Heinz-Dieter T., gelernter Industriemechaniker, kommt Mitte der 90er-Jahre über ein Praktikum an die Uni. Seit 1997 ist er unbefristet fest angestellt gewesen. „Er hatte früh Schwierigkeiten, sich sozial zu integrieren und Beziehungen aufzubauen“, sagt sein Anwalt über ihn. Als er bei der Uni anfängt, gilt er ob seiner schweren Depression zu 60 Prozent als schwerbehindert. Und doch fühlte er sich, als er diesen Job hatte, „richtig wohl“, sagt sein Anwalt.

Immer wieder ist von Mobbing die Rede

Das ändert sich, als zehn Jahre später sein Chef und Förderer in Rente geht. Dann beginnen die „Auffälligkeiten“, wie der Verteidiger das nennt, der von „Mobbing“ spricht, und von Versuchen der Kolleg:innen, T. „verächtlich“ zu machen. Einmal – Ende der Nullerjahre war das – drückt der einem Kollegen sein Nutella-Brötchen ins Gesicht. Der soll ihn „geärgert“ haben, wie L. das nennt, und immer wieder mit dem falschen Namen angeredet haben. Doch, es kam schon „immer wieder“ vor, dass die Kol­le­g:in­nen „nicht so nett“ zu T. gewesen seien.

Auch zwischen ihm und L. kommt es immer wieder zu Auseinandersetzungen. Der Angeklagte sei als „grundlos aggressiv“ dargestellt und „angeschwärzt“ worden, sagt sein Verteidiger. T. sei „auffällig schnell aufbrausend“, sagt hingegen L., der erzählt, wie er vom Kollegen als „hinterfotziger Lügner“ beschimpft und über den Flur hinweg angeschrien, des Mobbings bezichtigt wurde. Und so weiter. Nicht immer gibt es Zeug:innen.

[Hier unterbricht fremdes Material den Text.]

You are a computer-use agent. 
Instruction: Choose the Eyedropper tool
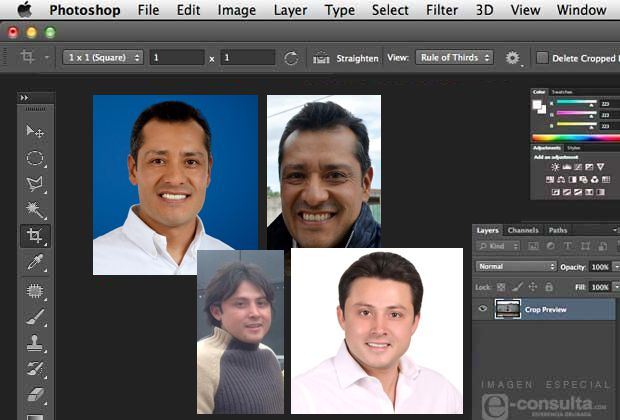click(35, 262)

Vieles landet deshalb erst gar nicht in den Akten.

Irgendwann strengt L. sogar ein Mobbing-Verfahren gegen sich selbst an, doch das läuft „holprig“, so seine Einschätzung. Ein halbes Jahr „passiert gar nichts“, sagt er im Zeugenstand, am Ende steht eine Aufforderung. Die verhallt. Auch der Integrationsfachdienst wird wiederholt eingeschaltet, dann bessert sich die Lage kurz, auch zu einem Analytiker geht T., seiner Ängste wegen, doch der kann ihm nicht helfen, sagt der Anwalt. Und als er 2015 mit seinem Stiefsohn bricht, „eskaliert“ die Lage auch beruflich, seine Hoffnung auf einen „unauffälligen Berufsalltag“ an der Uni schwindet immer mehr. Dann wird T. für sehr lange Zeit krankgeschrieben. Am Ende habe er sich in einer „verzweifelten und ausweglosen Lage gesehen“, sagt sein Anwalt. Am Tattag packt er Schlinge, Messer, Beil, Medikamente und eine Sprühdose ein, um „Mobbing“ an die Uni zu sprühen und sich zu suizidieren – so schildert es sein Verteidiger.

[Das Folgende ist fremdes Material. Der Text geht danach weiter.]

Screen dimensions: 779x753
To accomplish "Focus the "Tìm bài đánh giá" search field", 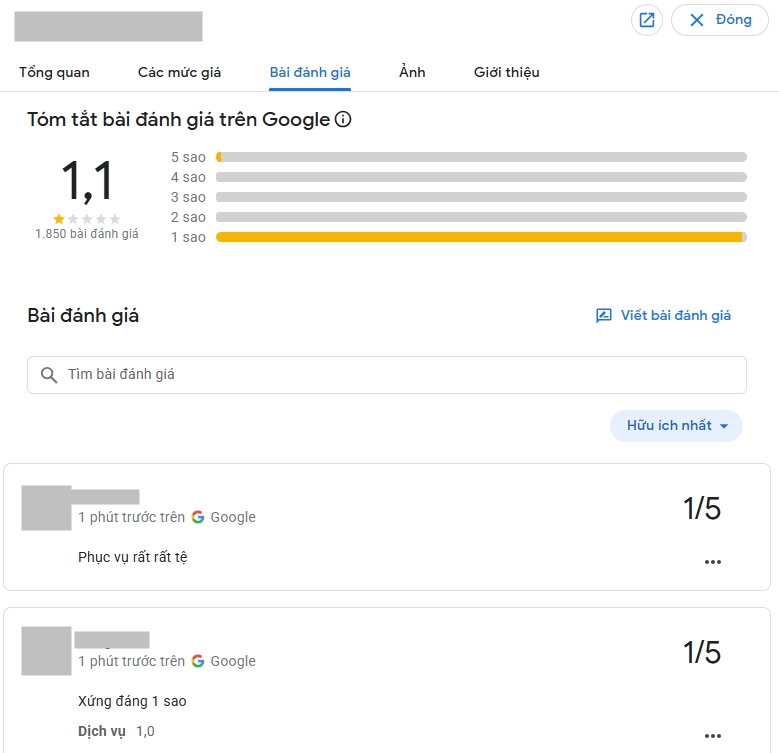I will [400, 375].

Das Opfer, zugleich Nebenkläger, trägt eine Platzwunde, Prellungen und Hämatome davon, bekommt Albträume, Konzentrationsschwächen und kann bis heute nicht wieder alleine an Lüftungsanlagen arbeiten. Er ist in psychologischer Behandlung, doch das „Gleichgewicht der Familie“ sei gestört, und weder von der Krankenkasse noch von der Berufsgenossenschaft gebe es Hilfe für die Familie, klagt der 51-Jährige.

Von der Uni aber auch nicht. Die habe ihren Mit­ar­bei­te­r:in­nen mit Verweis auf den Datenschutz „kein Wissen und keine Handhabe“ zum Umgang mit der Erkrankung von Heinz-Dieter T. vermittelt, sagt L. Auch dessen Be­treue­r:in­nen hätten immer wieder gefehlt. Stattdessen hätten die Kol­le­g:in­nen „Angst“ vor ihm gehabt. Und wie reagierte die Uni? „Wir wurden alleine gelassen“, sagt Herr L.